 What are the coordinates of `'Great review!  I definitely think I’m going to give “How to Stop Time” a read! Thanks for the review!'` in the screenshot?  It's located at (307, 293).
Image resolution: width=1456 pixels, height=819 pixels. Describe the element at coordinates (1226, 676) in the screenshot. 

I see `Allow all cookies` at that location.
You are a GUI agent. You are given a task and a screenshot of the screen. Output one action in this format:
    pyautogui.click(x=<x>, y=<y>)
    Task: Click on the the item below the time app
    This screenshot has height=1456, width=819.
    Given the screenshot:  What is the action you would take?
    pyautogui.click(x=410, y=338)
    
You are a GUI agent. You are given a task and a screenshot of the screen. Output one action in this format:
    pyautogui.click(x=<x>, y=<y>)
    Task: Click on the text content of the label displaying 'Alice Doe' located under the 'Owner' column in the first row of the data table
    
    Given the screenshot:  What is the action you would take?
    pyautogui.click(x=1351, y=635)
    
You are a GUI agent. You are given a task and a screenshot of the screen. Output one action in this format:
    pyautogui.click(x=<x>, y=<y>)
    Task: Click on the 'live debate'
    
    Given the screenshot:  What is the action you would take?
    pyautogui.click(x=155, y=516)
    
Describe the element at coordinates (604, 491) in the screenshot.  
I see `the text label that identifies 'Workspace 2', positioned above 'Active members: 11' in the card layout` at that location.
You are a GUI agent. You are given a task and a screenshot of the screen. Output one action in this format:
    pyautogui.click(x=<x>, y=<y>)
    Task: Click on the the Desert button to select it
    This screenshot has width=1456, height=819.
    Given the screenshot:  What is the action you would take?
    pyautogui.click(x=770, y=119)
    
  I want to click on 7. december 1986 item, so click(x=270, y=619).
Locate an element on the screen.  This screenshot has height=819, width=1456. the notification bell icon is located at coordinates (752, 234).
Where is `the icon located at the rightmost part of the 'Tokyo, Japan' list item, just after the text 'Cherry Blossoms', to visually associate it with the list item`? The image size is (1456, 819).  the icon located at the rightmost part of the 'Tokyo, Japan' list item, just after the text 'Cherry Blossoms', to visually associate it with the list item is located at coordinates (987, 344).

────────────────

DESCRIPTION OF THE TASK
Could you reproduce the records word for word, from the very start through the line containing "pyautogui.click(x=155, y=516)", with that line included?

TASK RESULT
 What are the coordinates of `'Great review!  I definitely think I’m going to give “How to Stop Time” a read! Thanks for the review!'` in the screenshot?  It's located at (307, 293).
Image resolution: width=1456 pixels, height=819 pixels. Describe the element at coordinates (1226, 676) in the screenshot. 

I see `Allow all cookies` at that location.
You are a GUI agent. You are given a task and a screenshot of the screen. Output one action in this format:
    pyautogui.click(x=<x>, y=<y>)
    Task: Click on the the item below the time app
    This screenshot has height=1456, width=819.
    Given the screenshot:  What is the action you would take?
    pyautogui.click(x=410, y=338)
    
You are a GUI agent. You are given a task and a screenshot of the screen. Output one action in this format:
    pyautogui.click(x=<x>, y=<y>)
    Task: Click on the text content of the label displaying 'Alice Doe' located under the 'Owner' column in the first row of the data table
    
    Given the screenshot:  What is the action you would take?
    pyautogui.click(x=1351, y=635)
    
You are a GUI agent. You are given a task and a screenshot of the screen. Output one action in this format:
    pyautogui.click(x=<x>, y=<y>)
    Task: Click on the 'live debate'
    
    Given the screenshot:  What is the action you would take?
    pyautogui.click(x=155, y=516)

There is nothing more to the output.